PS: Cuchu, ¿no debería estar en Cultural Issue?**


----------



## lauranazario

Three cheers for the coolest duck in our whole flock! 

Congratulations,
LN


----------



## sazette

Muchas felicidades Belén y gracias por tu enorme ayuda que me ha servido de mucho!!!


----------



## alc112

Muchas gracias Belén por todo la ayuda que me das y en especial por lo que me ayudaste hoy, sos una genia
Saludos


----------



## gorgojo

Gracias y Felicidades Maestra Belén



gorgojo


----------



## Artrella

Felicidades Be!!    ​







Besos, Art


----------



## pinkpanter

Me uno a las felicitaciones


----------



## Ariadna

¡¡FELICIDADES BELÉN!!  







*(pero ¿por qué?, he mirado y no es su cumple...)*


----------



## EVAVIGIL

¡Felicidades, Belén!

You are a Queen! (See picture.)  

EVA.


----------



## EVAVIGIL

Ariadna said:
			
		

> ¡¡FELICIDADES BELÉN!!
> 
> 
> 
> 
> 
> 
> 
> *(pero ¿por qué?, he mirado y no es su cumple...)*



Porque ha llegado a los 2000 "posts"...  

Saluditos.
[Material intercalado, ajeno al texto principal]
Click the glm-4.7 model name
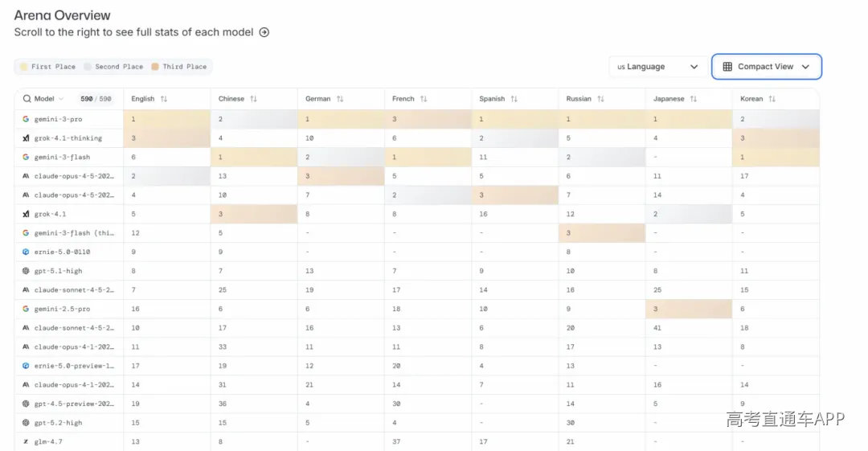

EVA.


----------



## belén

Thank you so much!!!

I love this postbirthdays because I always get all these ducks and they  make me so happy and make me jump for joy (and I love animals and flowers, as many of you know!!!)

Thank you all, dear foreromates and thanks Mike for the forum! 

La Be


----------



## Lancel0t

Though I am quite late, I know that its the thought that counts. *Congratulations Belen*. Thank you for helping us all.


----------



## Philippa

Cheers for all your friendly help, Belén! I can't quite believe that you guys all have so many posts - everyone's accelerating away from me  

Here's a picture for you that I haven't managed to shrink to upload (sorry, it's pathetic I know - I'll have to learn soon!)

http://images.google.co.uk/imgres?imgurl=http://www.freewebs.com/artist4hire/duckandturtle2.jpg&imgrefurl=http://www.freewebs.com/artist4hire/mattpage1.htm&h=201&w=288&sz=74&tbnid=buE58lvgAg0J:&tbnh=76&tbnw=109&start=3&prev=/images%3Fq%3Dduck%2Band%2Bturtle%26hl%3Den%26lr%3D%26sa%3DG

I'm sure it's me following the rules as usual and you looking really impressed!!   

Philippa 

Philippa...let's see if I can help you here...
cuchu


----------



## weird

¡Muchas felicidades Belén!

Gracias, por tu ayuda y ¡que cumplas 3000!  

Dos mil besotes


----------